Mais tarde com eles discutiremos acerca deste assunto. Mas se se trata do Deus único,
autor desta universalidade, d’Aquele que, pela sua incorporeidade não só está
acima de todos os corpos, mas também, pela sua incorruptibilidade, está acima
de todas as almas — ele, nosso princípio, nossa luz, nosso bem, — na medida em
que connosco estão de acordo sobre estes pontos preferimo-los aos demais.
Um
cristão pode desconhecer as obras literárias desses filósofos; pode não saber
usar, nas suas discussões, de termos que não aprendeu; pode não saber chamar:
natural com os latinos, ou física, com os gregos, a esta parte da filosofia que
trata do estudo da natureza; racional ou lógica à outra em que se procura a
maneira de atingir a verdade; moral ou ética àquela em que se trata dos
costumes, dos fins bons a atingir, dos fins maus a evitar.

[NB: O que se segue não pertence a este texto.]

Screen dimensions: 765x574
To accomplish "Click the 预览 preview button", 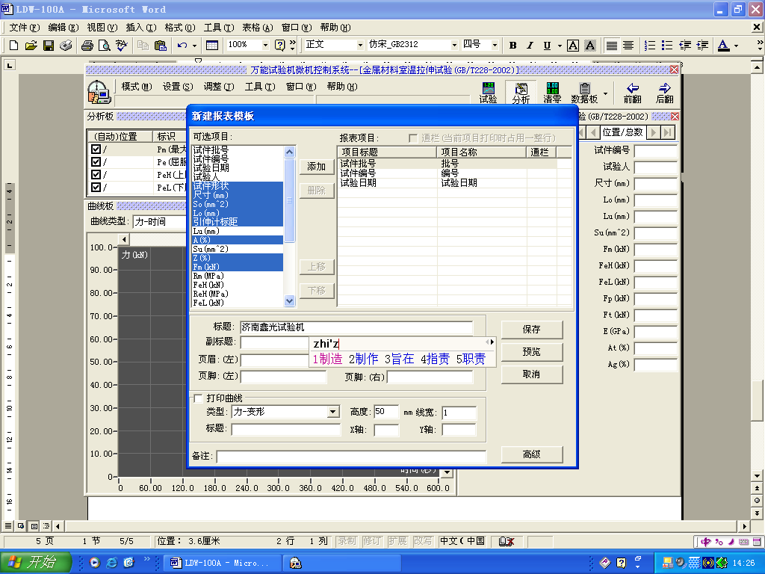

Mas o que este
Cristão não ignora é que é do único, verdadeiro e perfeito Deus que recebemos a
natureza, pela qual fomos feitos à sua imagem; doutrina, pela qual o conhecemos
a Ele e nos conhecemos a nós; e a graça, pela qual nos tornamos felizes,
unindo-nos a Ele.
É
esta a razão pela qual os preferimos aos demais — porque, ao passo que os
outros gastaram o seu talento e os seus esforços na busca das causas das
coisas, dos métodos do conhecimento e das regras da vida, estes, uma vez
conhecido Deus, ficaram a saber onde encontrar a causa realizadora do universo,
a luz para descobrir a verdade, a fonte onde se bebe a verdade. Os que estão de
acordo connosco são os que têm semelhante concepção de Deus, quer eles sejam
platónicos, quer eles sejam quaisquer outros filósofos de qualquer nação. Mas
pareceu-nos preferível tratar destas questões com os platónicos porque as suas
obras são mais conhecidas. Realmente os gregos, cuja língua sobressai entre os
povos, fizeram delas os maiores encómios, e os latinos, movidos pela sua
excelência e glória, aprenderam-nas mais gostosamente e traduziram-nas para a
nossa língua, assegurando-lhes assim maior brilho e fama.
(cont)
(Revisão da versão portuguesa por ama)
[i]
Segundo
os estóicos as chamadas noções comuns ou inatas, tais como Bem, Justo, Belo,
têm a sua origem nos sentidos e não em origem diferente dos sentidos. Resultam
tais noções de raciocínios espontâneos a partir da percepção das coisas
concretas. Assim a noção de Bem resulta da comparação, feita pela razão, das
coisas percebidas imediatamente como boas.
[ii] Cícero,
De Finitibus, III, X , 33.
[iv] Rom.,
I, 19 e segs..
[v] Act.
Apost., XVII, 28.
[vii] Rom.,
I, 21 e segs..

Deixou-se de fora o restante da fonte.